Water is a resource that increasingly needs to be protected and better managed. Around the world, water utilities are facing challenges to improve their efficiency by providing better information about water usage to end-users and to better control assets management and operations.
To achieve these goals, water utilities are embarking on a digital transformation journey. Globally, they have been at the forefront of the smart revolution, with the large deployment of smart meters and over devices. However, many utilities have yet to be connected effectively. They provide only limited benefits, because the related data is only valuable once it has been aggregated so it can be analysed and acted on.

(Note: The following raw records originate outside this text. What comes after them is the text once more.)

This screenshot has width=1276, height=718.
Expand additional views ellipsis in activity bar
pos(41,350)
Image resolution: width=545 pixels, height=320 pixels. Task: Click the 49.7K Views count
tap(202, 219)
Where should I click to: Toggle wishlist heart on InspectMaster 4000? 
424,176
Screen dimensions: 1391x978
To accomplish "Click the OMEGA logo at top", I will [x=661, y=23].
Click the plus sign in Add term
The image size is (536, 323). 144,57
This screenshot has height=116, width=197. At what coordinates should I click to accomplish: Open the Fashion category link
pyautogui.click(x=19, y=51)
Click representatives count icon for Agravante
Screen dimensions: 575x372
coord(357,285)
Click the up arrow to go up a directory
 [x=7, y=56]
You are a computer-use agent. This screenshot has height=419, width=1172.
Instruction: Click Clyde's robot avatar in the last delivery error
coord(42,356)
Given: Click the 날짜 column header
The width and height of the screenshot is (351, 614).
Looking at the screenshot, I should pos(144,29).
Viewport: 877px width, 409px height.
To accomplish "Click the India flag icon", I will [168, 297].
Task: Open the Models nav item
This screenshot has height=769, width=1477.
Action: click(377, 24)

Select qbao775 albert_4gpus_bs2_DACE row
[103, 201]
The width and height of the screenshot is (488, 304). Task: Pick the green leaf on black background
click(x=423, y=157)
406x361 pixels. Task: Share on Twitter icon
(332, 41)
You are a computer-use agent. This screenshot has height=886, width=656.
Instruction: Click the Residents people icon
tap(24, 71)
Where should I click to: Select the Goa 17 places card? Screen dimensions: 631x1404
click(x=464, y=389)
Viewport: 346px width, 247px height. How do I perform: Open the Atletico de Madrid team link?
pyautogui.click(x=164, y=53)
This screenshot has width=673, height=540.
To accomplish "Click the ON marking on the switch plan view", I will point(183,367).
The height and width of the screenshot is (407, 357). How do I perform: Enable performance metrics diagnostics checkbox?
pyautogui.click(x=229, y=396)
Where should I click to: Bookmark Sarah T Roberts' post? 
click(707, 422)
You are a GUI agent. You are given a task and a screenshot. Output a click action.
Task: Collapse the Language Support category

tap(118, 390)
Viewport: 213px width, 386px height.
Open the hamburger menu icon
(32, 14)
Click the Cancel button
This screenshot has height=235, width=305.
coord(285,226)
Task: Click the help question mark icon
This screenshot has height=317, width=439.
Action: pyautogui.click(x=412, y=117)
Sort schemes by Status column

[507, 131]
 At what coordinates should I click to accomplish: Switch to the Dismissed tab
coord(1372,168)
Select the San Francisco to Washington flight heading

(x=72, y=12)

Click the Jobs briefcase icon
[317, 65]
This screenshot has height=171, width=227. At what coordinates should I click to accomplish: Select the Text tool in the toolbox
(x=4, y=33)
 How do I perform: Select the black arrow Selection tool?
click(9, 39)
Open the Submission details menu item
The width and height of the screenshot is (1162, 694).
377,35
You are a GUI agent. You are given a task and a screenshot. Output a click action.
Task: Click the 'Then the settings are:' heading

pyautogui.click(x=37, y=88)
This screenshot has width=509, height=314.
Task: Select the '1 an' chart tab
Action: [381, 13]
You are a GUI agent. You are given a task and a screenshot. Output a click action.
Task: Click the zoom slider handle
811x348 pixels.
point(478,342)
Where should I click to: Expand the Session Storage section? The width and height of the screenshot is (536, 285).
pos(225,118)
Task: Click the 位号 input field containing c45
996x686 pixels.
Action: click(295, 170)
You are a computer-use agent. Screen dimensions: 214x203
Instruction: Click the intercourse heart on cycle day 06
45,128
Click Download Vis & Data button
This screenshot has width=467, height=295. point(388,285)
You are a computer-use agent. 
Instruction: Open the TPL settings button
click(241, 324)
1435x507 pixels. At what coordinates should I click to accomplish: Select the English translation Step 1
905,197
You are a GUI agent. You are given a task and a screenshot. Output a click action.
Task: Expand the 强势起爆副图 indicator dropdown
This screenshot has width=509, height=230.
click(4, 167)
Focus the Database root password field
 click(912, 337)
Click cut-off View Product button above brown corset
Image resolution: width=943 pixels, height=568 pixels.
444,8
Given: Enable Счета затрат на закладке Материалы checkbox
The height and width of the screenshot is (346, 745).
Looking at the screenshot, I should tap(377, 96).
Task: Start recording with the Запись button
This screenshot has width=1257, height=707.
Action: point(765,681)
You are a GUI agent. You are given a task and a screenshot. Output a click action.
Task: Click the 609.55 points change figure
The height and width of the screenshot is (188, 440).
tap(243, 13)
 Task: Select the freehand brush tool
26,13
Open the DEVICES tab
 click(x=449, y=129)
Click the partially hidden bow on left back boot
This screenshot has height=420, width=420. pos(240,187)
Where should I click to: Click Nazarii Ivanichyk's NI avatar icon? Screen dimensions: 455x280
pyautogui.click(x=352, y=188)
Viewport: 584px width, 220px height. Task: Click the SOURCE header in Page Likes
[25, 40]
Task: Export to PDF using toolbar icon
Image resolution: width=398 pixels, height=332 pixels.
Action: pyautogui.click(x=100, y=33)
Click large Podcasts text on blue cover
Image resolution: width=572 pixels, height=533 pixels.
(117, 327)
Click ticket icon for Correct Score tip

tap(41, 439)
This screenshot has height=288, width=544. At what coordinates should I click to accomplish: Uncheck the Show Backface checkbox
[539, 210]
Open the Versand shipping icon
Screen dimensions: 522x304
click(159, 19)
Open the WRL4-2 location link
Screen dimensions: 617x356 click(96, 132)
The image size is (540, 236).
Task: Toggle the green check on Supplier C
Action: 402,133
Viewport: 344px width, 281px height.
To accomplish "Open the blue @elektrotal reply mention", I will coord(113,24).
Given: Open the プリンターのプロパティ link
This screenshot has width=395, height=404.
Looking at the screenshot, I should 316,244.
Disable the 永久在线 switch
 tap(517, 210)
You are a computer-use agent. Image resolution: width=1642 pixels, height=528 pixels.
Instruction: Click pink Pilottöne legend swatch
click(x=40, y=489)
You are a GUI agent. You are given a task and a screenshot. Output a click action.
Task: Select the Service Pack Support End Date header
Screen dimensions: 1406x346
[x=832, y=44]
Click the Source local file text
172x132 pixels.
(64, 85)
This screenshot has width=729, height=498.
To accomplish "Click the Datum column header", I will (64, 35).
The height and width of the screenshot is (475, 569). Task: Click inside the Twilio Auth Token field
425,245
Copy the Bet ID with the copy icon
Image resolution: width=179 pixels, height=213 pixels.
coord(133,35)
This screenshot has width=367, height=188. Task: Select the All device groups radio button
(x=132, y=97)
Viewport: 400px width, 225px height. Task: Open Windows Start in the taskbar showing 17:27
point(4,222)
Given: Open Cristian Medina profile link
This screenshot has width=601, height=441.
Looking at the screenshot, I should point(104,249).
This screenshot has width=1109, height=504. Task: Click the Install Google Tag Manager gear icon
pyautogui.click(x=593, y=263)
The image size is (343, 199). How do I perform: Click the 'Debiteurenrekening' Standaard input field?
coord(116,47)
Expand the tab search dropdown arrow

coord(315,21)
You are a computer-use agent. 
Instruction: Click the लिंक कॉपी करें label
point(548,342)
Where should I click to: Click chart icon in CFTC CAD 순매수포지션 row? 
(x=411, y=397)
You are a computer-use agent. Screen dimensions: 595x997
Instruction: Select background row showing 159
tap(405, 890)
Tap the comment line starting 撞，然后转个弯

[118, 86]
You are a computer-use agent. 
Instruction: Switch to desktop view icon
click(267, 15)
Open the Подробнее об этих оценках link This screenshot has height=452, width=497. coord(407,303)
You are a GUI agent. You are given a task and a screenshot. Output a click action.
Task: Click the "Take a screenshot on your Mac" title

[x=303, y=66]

Connectivity, therefore, has become the final frontier for enabling truly smart utilities. So-called smart meters can’t achieve their potential intelligence and value without being reliably, robustly and cost-effectively managed.
Connecting all the sensors, meters and controls is complex, with many variables to take into account. As the landscape becomes more sophisticated, with a range of business models to choose from, utilities recognise that easy-to-deploy, simple-to-manage, resilient, robust and cost-effective connectivity is an essential ingredient for their ‘smart’ plans.
Operating in one of the driest regions of the world, water utilities in Australia face unique challenges. Along with the United Nations Sustainable Development Goal Number 6, to protect water resources, the global LoRa Alliance® is putting sustained effort into Australia and New Zealand to help water utilities access best-in-class solutions through a large ecosystem encompassing Solution Providers, Systems Integrators, Device Manufacturers and Operators.
Many local companies have started to deploy solutions. These include NNNCo in Australia who has been contrac-ted by the Council for City of Gold Coast to deliver a LoRaWAN network that underpins a variety of Smart City use cases. This includes 12,000 smart water meters that have been forecast for deployment over the next few years, which will also open up opportunities for third party applications to use the existing network.
Traditional options such as hardwired connections, cellular networks, RF Mesh or satellite connectivity have limi-tations, including the complexity of the deployment, a lack of interoperability and the challenge of reaching remote areas or deep indoors due to high installation and/or maintenance costs.
In this paper, we explain why LoRaWAN® is the ideal connectivity choice for water utilities.
As a leader of the LoRa Alliance, I foresee exciting opportunities in the water utility sector in Australia and New Zealand. The LoRa Alliance is committed to supporting the efforts of NNNCo and other LoRaWAN partners in the region to ensure that LoRaWAN solutions are widely embraced.